_Reading passage_:
>>>

Swift concurrency: Behind the scenes

Description: Dive into the details of Swift concurrency and discover how Swift provides greater safety from data races and thread explosion while simultaneously improving performance. We’ll explore how Swift tasks differ from Grand Central Dispatch, how the new cooperative threading model works, and how to ensure the best performance for your apps. To get the most out of this session, we recommend first watching “Meet async/await in Swift,” “Explore structured concurrency in Swift,” and “Protect mutable state with Swift actors.”

Threading model

How threads are brought up to handle work on GCD queues:

  • When work is enqueued onto a queue in Grand Central Dispatch, the system will bring up a thread to service that work item
  • Since a concurrent queue can handle multiple work items at once, the system will bring up several threads until we have saturated all the CPU cores
  • If a thread blocks and there is more work to be done on the concurrent queue, GCD will bring up more threads to drain the remaining work items
    • What does "a thread is blocked" mean? If a thread is blocked, it is suspended by the operating system (OS) (i.e. it is marked as not eligible for running, so that OS scheduler ignores it when selecting threads to run) until the thread can be unblocked - the OS is responsible for scheduling threads
    • By giving your process another thread, we ensure that each cpu core continues to have a thread that executes work at any given time

In GCD, it's easy to have excessive concurrency:

  • Overcommitting the system with more threads than CPU cores (e.g., Apple Watch only has 2 cores)

<<<

_Extracted data_:
>>>

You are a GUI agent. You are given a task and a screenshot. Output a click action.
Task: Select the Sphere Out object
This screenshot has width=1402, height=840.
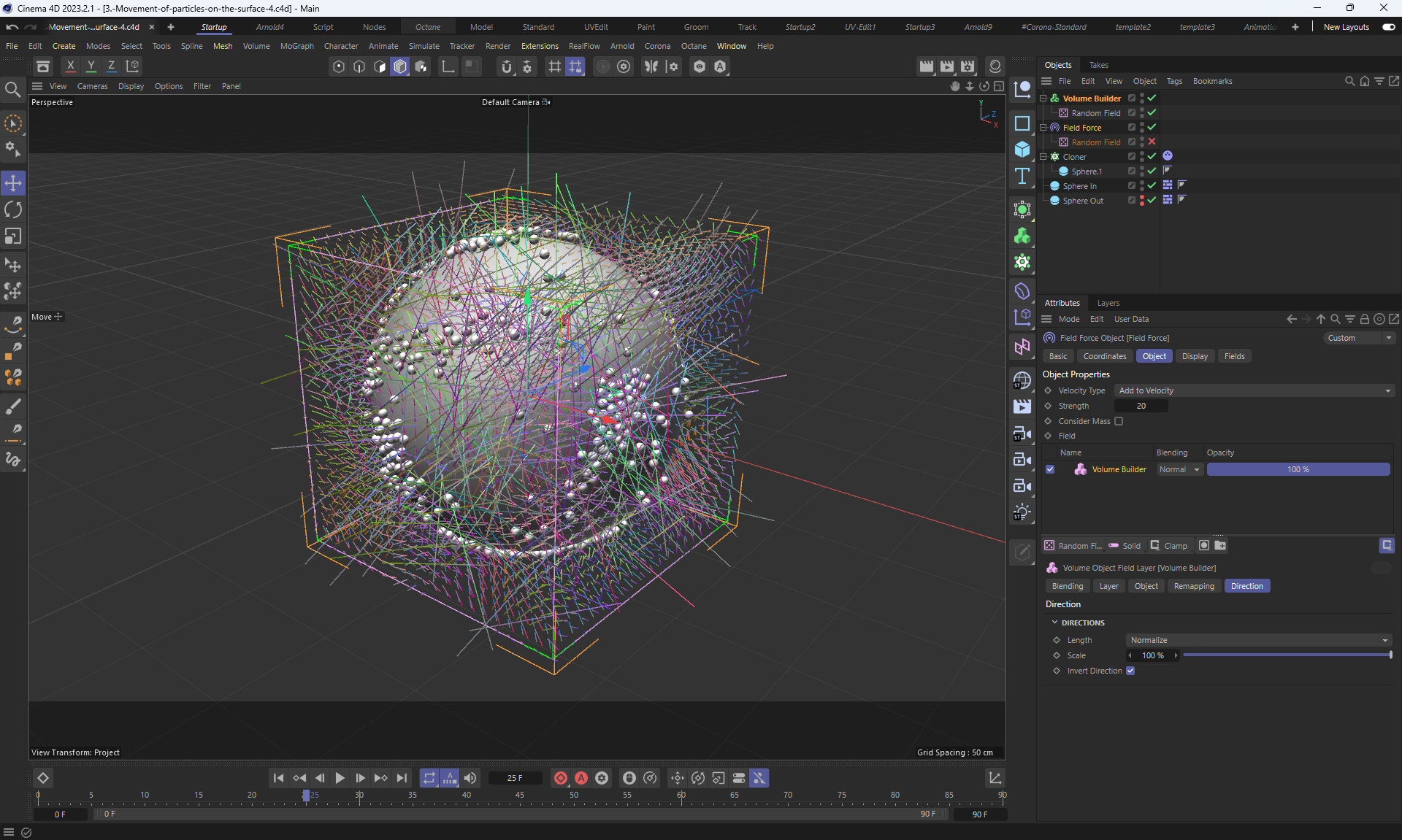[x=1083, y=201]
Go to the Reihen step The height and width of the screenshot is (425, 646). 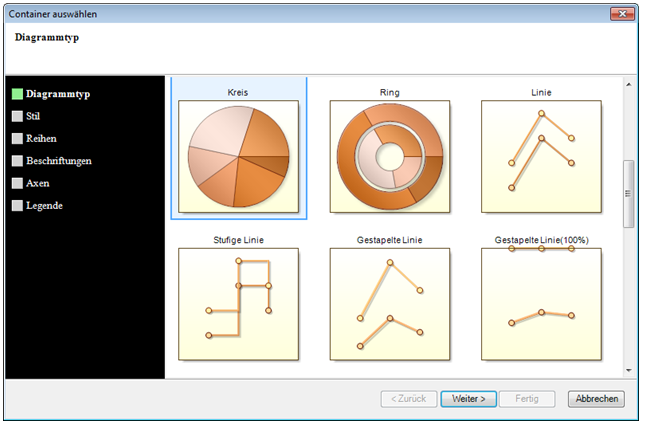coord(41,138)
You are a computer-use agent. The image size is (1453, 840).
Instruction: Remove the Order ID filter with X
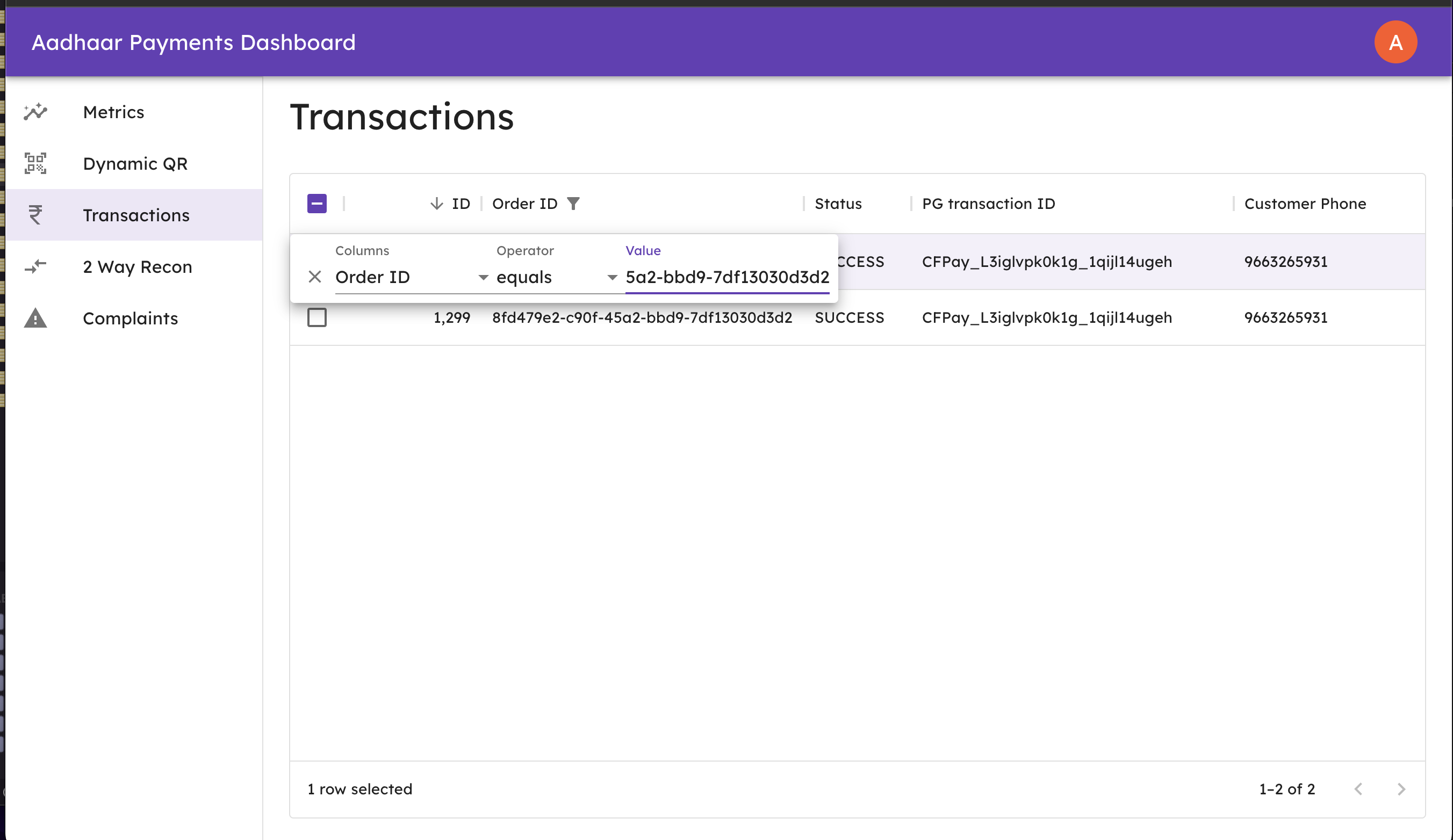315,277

<<<

_What is asked_:
a: Answer these from the Swift concurrency page:
(i) Which three sessions does it recommend watching first?
(ii) What does GCD do when a thread blocks and more work remains on the concurrent queue?
(iii) How many cores does it say Apple Watch has?
b: Please carry on the Swift concurrency page from its last line.
None of the entries matter for this work.

_Written answers_:
a:
(i) "Meet async/await in Swift," "Explore structured concurrency in Swift," and "Protect mutable state with Swift actors."
(ii) It brings up more threads to drain the remaining work items.
(iii) Two.

b:
  • Risk of thread explosion
  • Too many threads come with performance costs:
    • Memory overhead - as each blocked thread is holding onto valuable memory and resources while waiting to run again
    • Scheduling overhead - as new threads are brought up, the CPU need to perform a full thread context switch in order to switch away from the old thread to start executing the new thread
      • timesharing of threads - with limited cores and a lot of threads, the scheduling latencies of these threads outweigh the amount of useful work they would do, therefore, resulting in the CPU running less efficiently as well
      • excessive context switching - the cost of swapping threads (for timesharing the cpu) is not negligible
Grand Central DispatchSwift Concurrency

Swift concurrency aims to:

  • have one thread running on each cpu core - create only as many threads as there are CPU cores
  • replace blocked threads with lightweight objects called continuations to track resumption of work - this way threads are be able to cheaply and efficiently switch between work items when they are blocked
  • no context switches - instead of a full thread context switch, swapping continuations comes has the cost of a function call

In order to achieve this behavior, the operating system needs a runtime contract that threads will not block, and that is only possible if the language is able to provide us with that. Swift's concurrency model and the semantics around it have therefore been designed with this goal in mind.

Two of Swift's language-level features that enable us to maintain this runtime contract:

  1. await and non-blocking of threads
    • await is an asynchronous wait
    • await does not block the current thread while waiting for results from the async function - Instead, the function may be suspended and the thread will be freed up to execute other tasks
  1. the Task tree - tracking of dependencies in Swift task model

1. How await is designed to ensure efficient suspension and resumption

How sync functions work:

  • Every thread in a running program has one stack, which it uses to store state for function calls
  • When the thread executes a function call, a new frame is pushed onto its stack
  • This newly created stack frame can be used by the function to store parameters, local variables, the return address, and any other information that is needed
  • Once the function finishes executing and returns, its stack frame is popped

How async functions work:

  • like for non-async functions, the stack frame stores local variables that do not need to be available across suspension points (a.k.a. await calls)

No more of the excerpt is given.